**WHAT TO DO**
Up to and including the line bearing "Given: Click the starting", output every line of the entries exactly as written, starting from the first; pictures stay out.

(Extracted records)
***

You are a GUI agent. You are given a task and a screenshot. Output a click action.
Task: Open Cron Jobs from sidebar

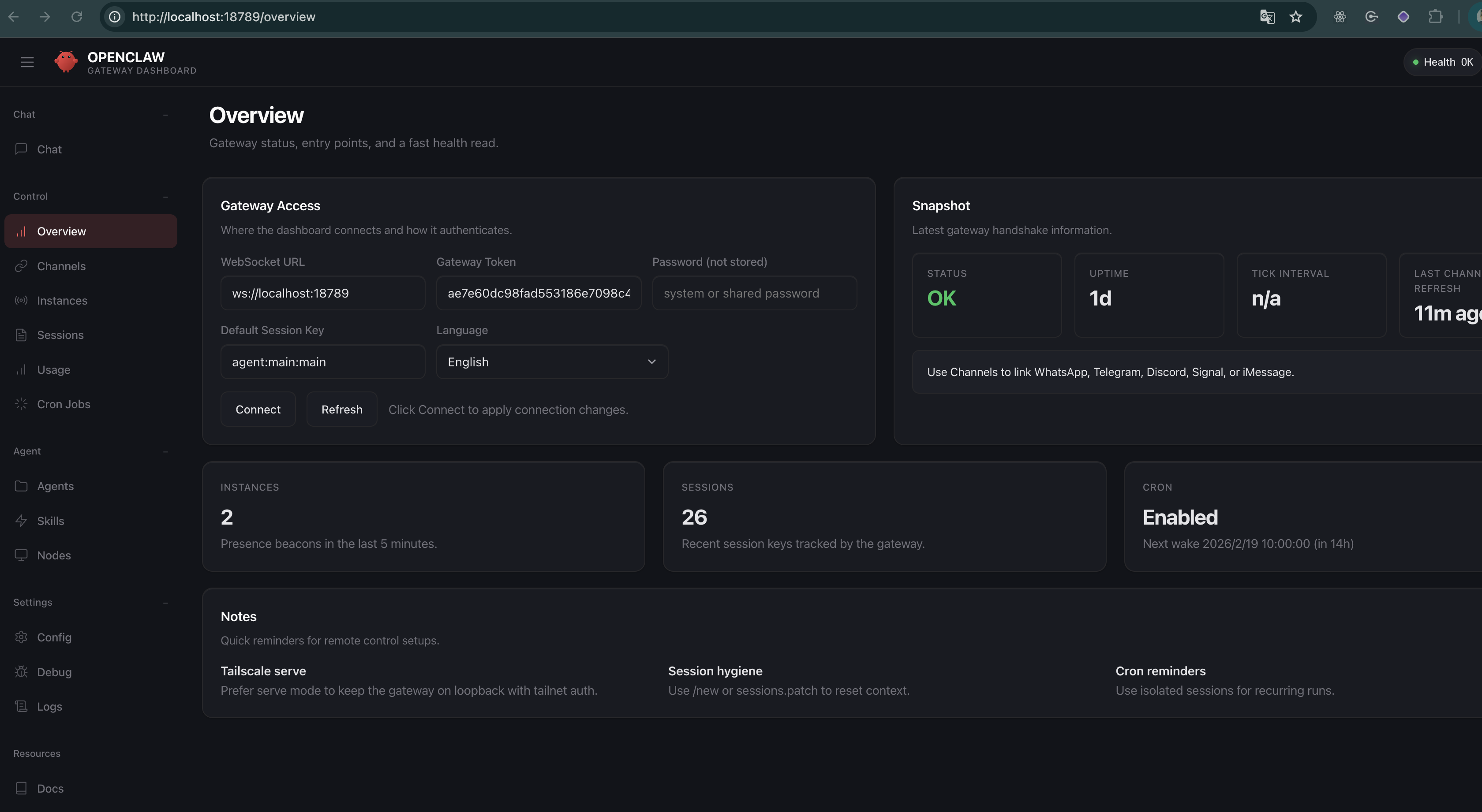tap(63, 404)
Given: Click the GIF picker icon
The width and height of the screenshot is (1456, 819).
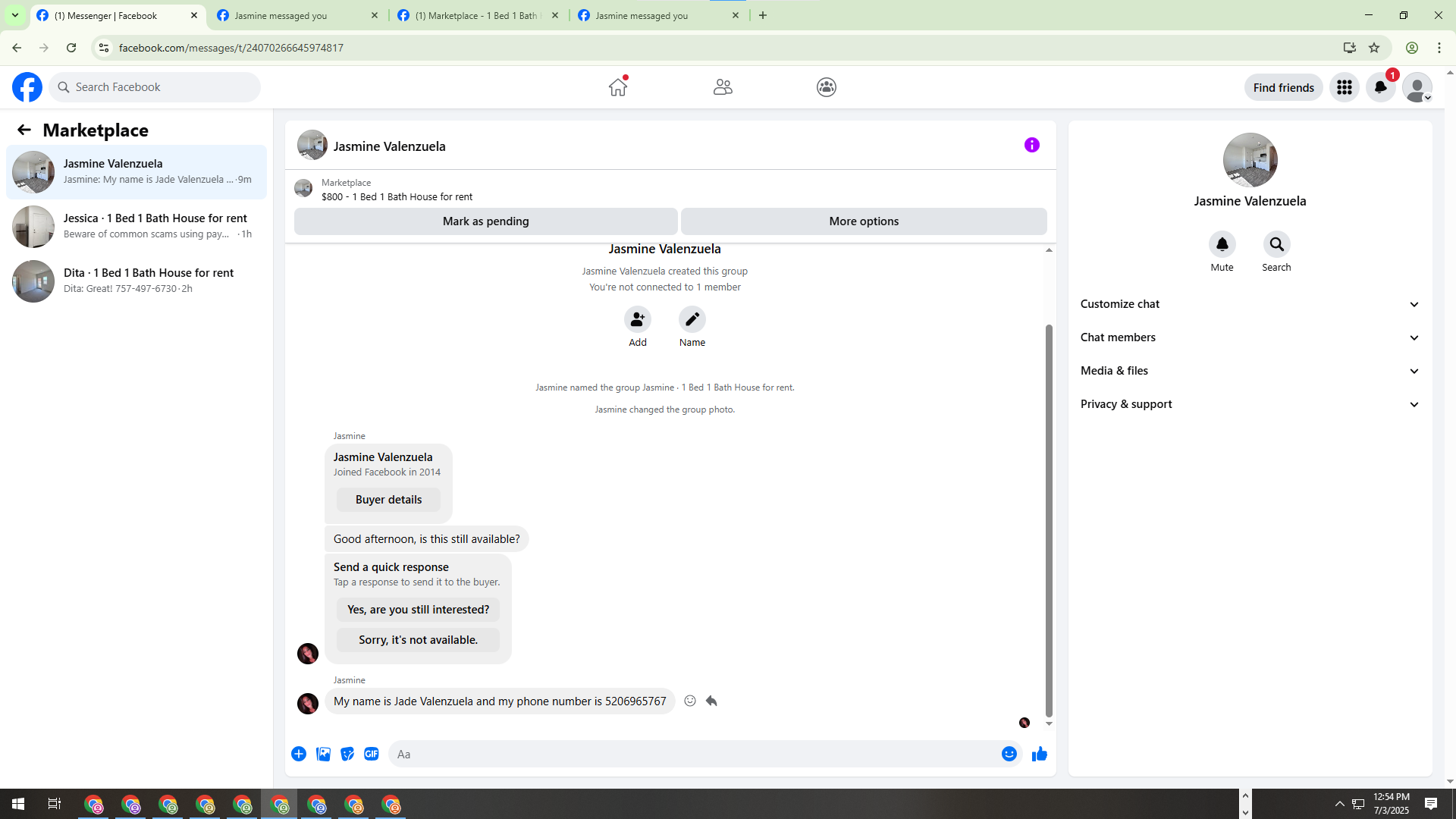Looking at the screenshot, I should [371, 754].
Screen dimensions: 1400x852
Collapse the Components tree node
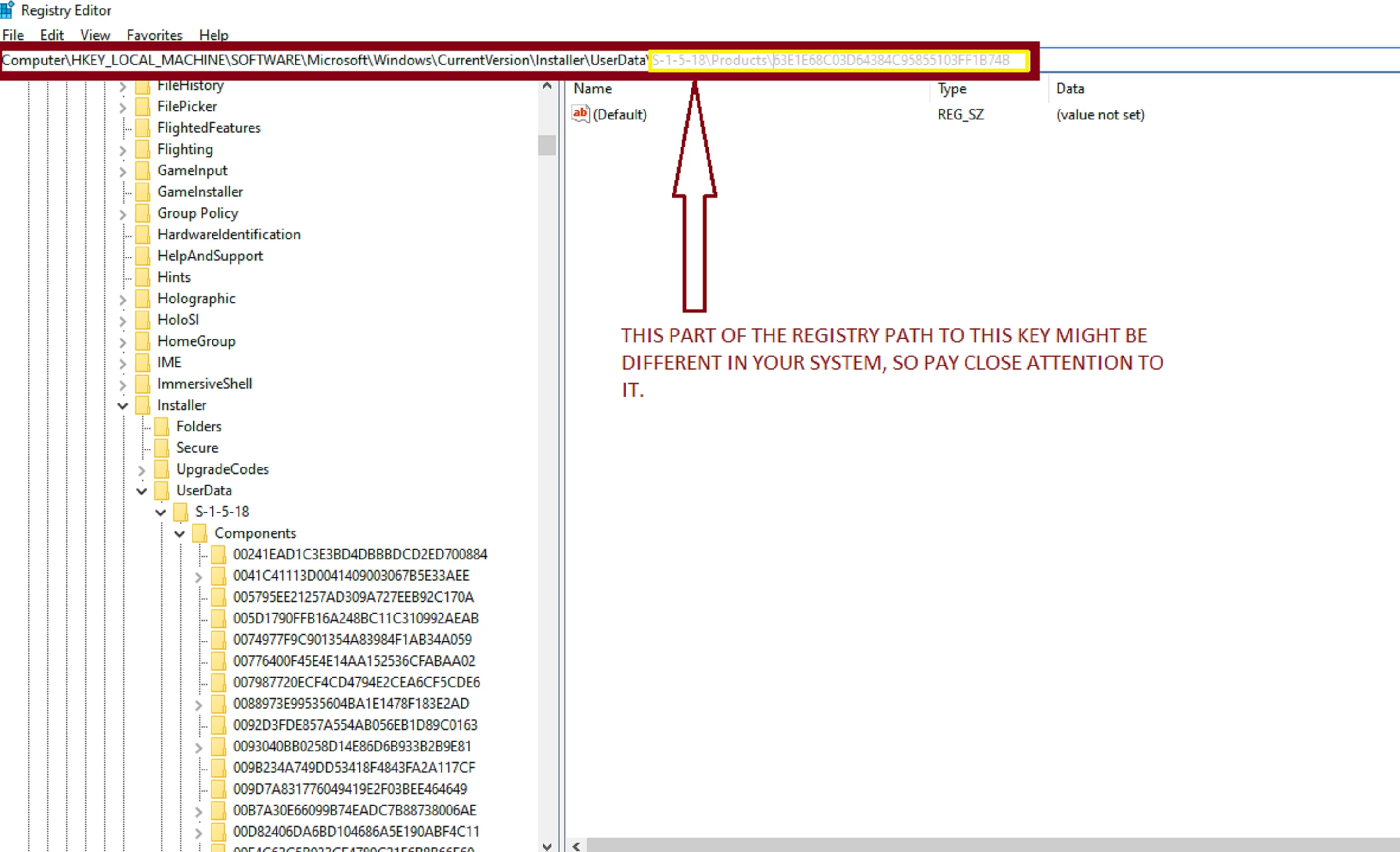pyautogui.click(x=180, y=533)
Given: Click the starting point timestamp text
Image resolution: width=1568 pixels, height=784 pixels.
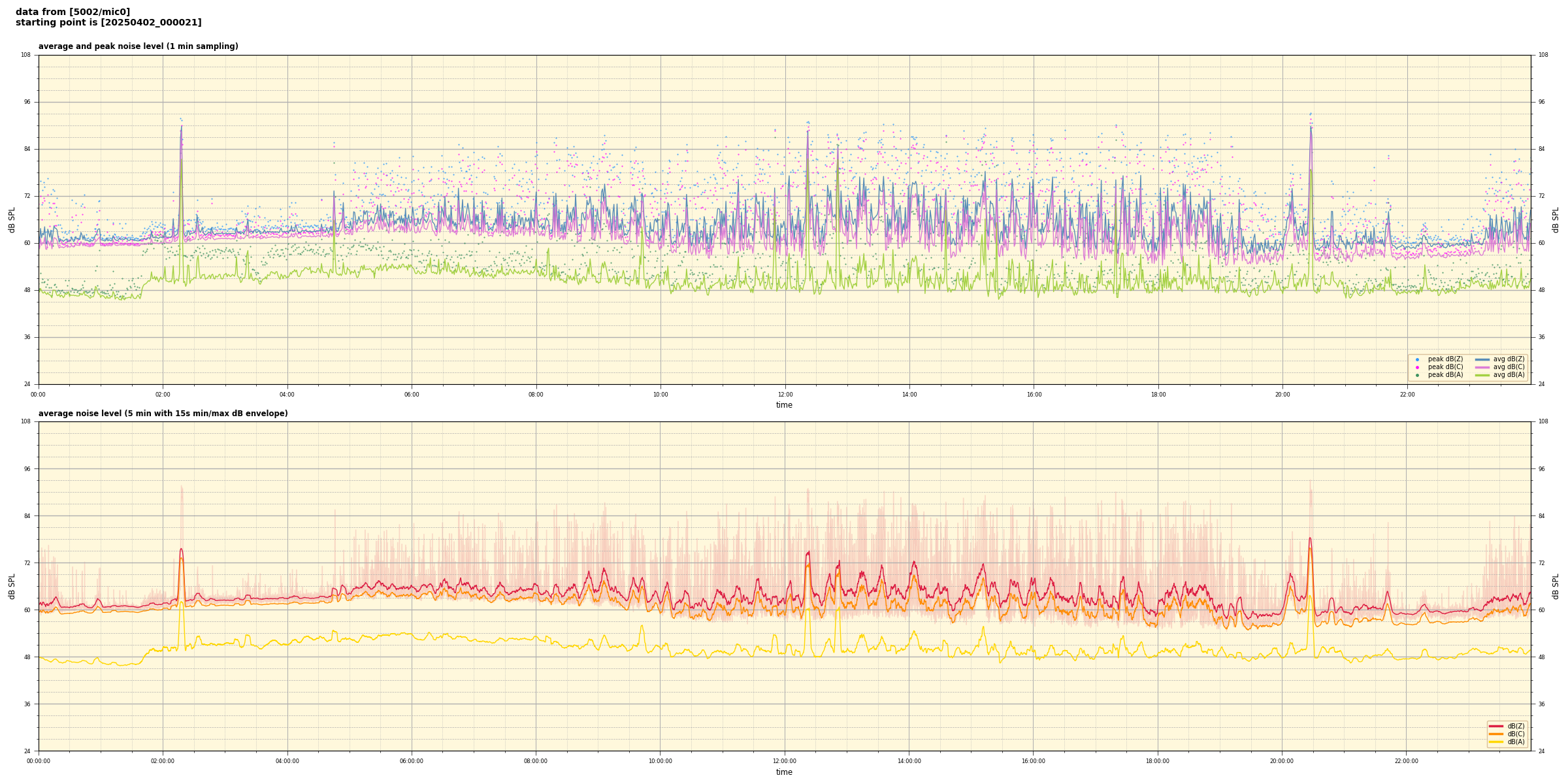Looking at the screenshot, I should tap(108, 23).
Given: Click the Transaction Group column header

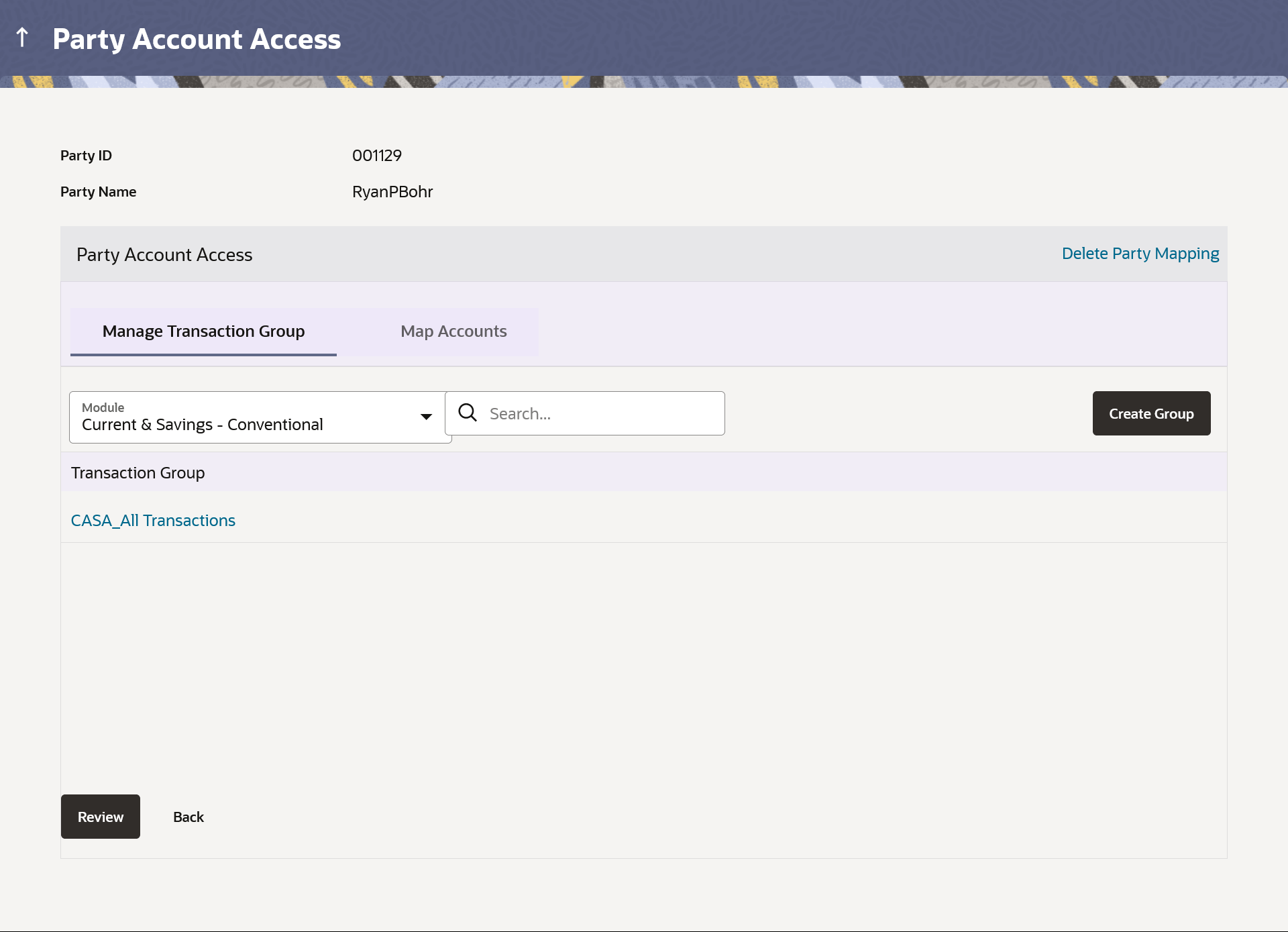Looking at the screenshot, I should point(138,473).
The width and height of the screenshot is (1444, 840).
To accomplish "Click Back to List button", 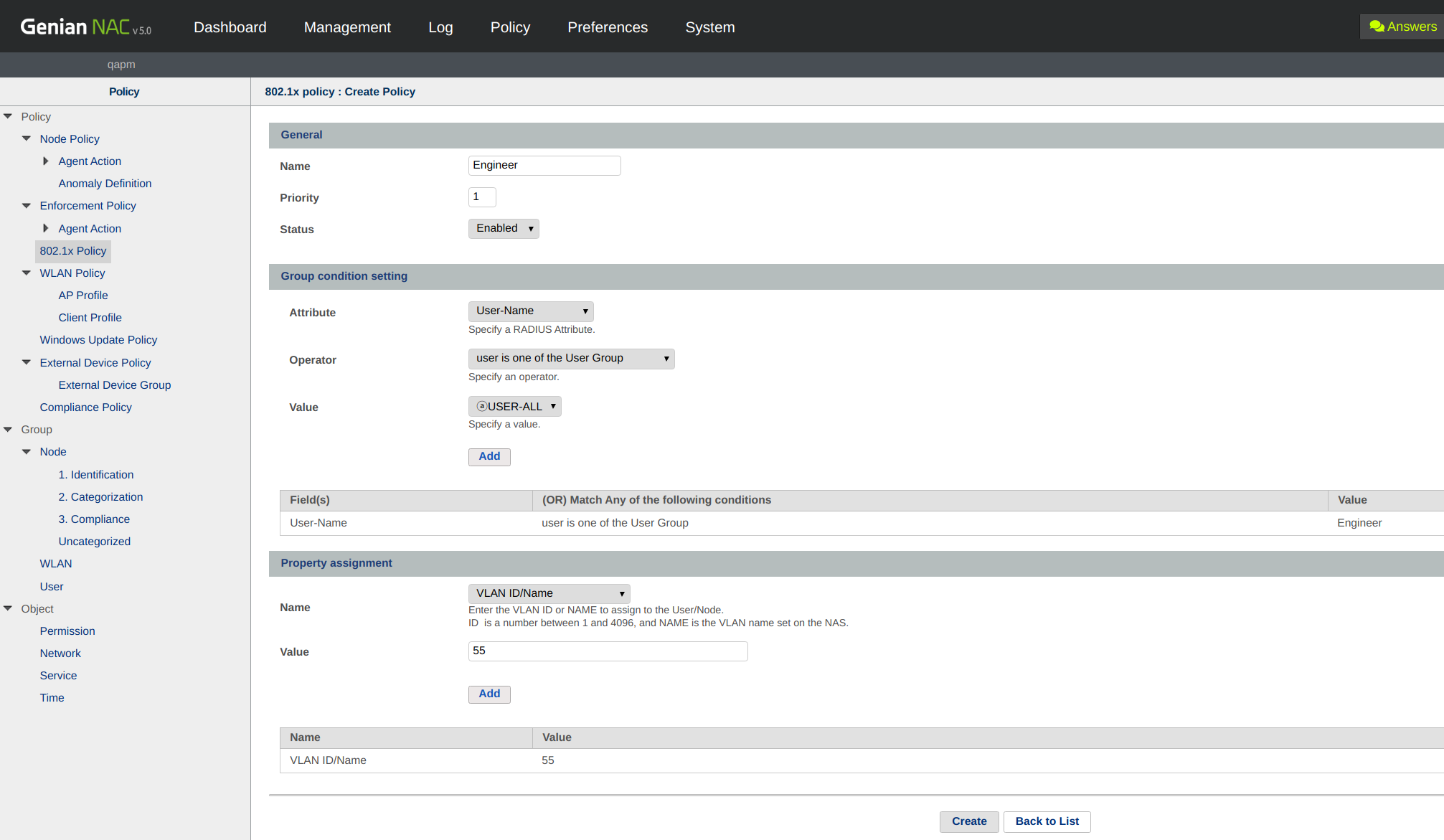I will [x=1047, y=821].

***

**RESPONSE FOR THIS EXERCISE**
You are a GUI agent. You are given a task and a screenshot. Output a click action.
Task: Open Cron Jobs from sidebar

tap(63, 404)
Given: Click the GIF picker icon
The width and height of the screenshot is (1456, 819).
Looking at the screenshot, I should [371, 754].
Screen dimensions: 1400x852
Collapse the Components tree node
pyautogui.click(x=180, y=533)
Given: Click the starting point timestamp text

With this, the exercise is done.